(Beginning of Data under study)

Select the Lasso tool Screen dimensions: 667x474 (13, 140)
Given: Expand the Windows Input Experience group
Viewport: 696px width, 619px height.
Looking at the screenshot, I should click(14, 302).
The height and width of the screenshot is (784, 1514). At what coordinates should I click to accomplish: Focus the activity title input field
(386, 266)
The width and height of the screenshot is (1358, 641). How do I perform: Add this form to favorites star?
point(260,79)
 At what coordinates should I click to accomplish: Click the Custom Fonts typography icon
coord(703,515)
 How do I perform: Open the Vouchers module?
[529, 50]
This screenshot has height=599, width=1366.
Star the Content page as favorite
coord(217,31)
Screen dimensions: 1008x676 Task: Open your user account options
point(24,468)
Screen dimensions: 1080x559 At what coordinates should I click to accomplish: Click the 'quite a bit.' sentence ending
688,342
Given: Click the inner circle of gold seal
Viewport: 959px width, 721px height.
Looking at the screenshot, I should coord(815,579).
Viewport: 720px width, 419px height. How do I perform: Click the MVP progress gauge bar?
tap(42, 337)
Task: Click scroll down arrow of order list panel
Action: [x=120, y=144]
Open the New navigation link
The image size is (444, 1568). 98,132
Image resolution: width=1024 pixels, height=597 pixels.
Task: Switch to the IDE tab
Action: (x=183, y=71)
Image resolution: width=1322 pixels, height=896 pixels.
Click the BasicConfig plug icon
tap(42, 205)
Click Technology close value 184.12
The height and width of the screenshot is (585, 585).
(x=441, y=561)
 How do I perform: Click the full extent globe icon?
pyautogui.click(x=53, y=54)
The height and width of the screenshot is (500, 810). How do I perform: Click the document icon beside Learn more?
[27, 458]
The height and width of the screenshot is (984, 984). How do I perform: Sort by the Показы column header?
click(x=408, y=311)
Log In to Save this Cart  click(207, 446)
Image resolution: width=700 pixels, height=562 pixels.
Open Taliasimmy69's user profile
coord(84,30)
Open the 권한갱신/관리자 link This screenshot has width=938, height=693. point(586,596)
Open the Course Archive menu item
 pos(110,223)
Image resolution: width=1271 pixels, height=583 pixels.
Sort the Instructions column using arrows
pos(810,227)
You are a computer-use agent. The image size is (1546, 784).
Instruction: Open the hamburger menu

(End of Data under study)

# [Exercise]
Your reply should be all of the data, returned exactly.

# [Your response]
Select the Lasso tool Screen dimensions: 667x474 (13, 140)
Given: Expand the Windows Input Experience group
Viewport: 696px width, 619px height.
Looking at the screenshot, I should click(14, 302).
The height and width of the screenshot is (784, 1514). At what coordinates should I click to accomplish: Focus the activity title input field
(386, 266)
The width and height of the screenshot is (1358, 641). How do I perform: Add this form to favorites star?
point(260,79)
 At what coordinates should I click to accomplish: Click the Custom Fonts typography icon
coord(703,515)
 How do I perform: Open the Vouchers module?
[529, 50]
This screenshot has height=599, width=1366.
Star the Content page as favorite
coord(217,31)
Screen dimensions: 1008x676 Task: Open your user account options
point(24,468)
Screen dimensions: 1080x559 At what coordinates should I click to accomplish: Click the 'quite a bit.' sentence ending
688,342
Given: Click the inner circle of gold seal
Viewport: 959px width, 721px height.
Looking at the screenshot, I should coord(815,579).
Viewport: 720px width, 419px height. How do I perform: Click the MVP progress gauge bar?
tap(42, 337)
Task: Click scroll down arrow of order list panel
Action: [x=120, y=144]
Open the New navigation link
The image size is (444, 1568). 98,132
Image resolution: width=1024 pixels, height=597 pixels.
Task: Switch to the IDE tab
Action: (x=183, y=71)
Image resolution: width=1322 pixels, height=896 pixels.
Click the BasicConfig plug icon
tap(42, 205)
Click Technology close value 184.12
The height and width of the screenshot is (585, 585).
(x=441, y=561)
 How do I perform: Click the full extent globe icon?
pyautogui.click(x=53, y=54)
The height and width of the screenshot is (500, 810). How do I perform: Click the document icon beside Learn more?
[27, 458]
The height and width of the screenshot is (984, 984). How do I perform: Sort by the Показы column header?
click(x=408, y=311)
Log In to Save this Cart  click(207, 446)
Image resolution: width=700 pixels, height=562 pixels.
Open Taliasimmy69's user profile
coord(84,30)
Open the 권한갱신/관리자 link This screenshot has width=938, height=693. point(586,596)
Open the Course Archive menu item
 pos(110,223)
Image resolution: width=1271 pixels, height=583 pixels.
Sort the Instructions column using arrows
pos(810,227)
You are a computer-use agent. The image size is (1546, 784).
Instruction: Open the hamburger menu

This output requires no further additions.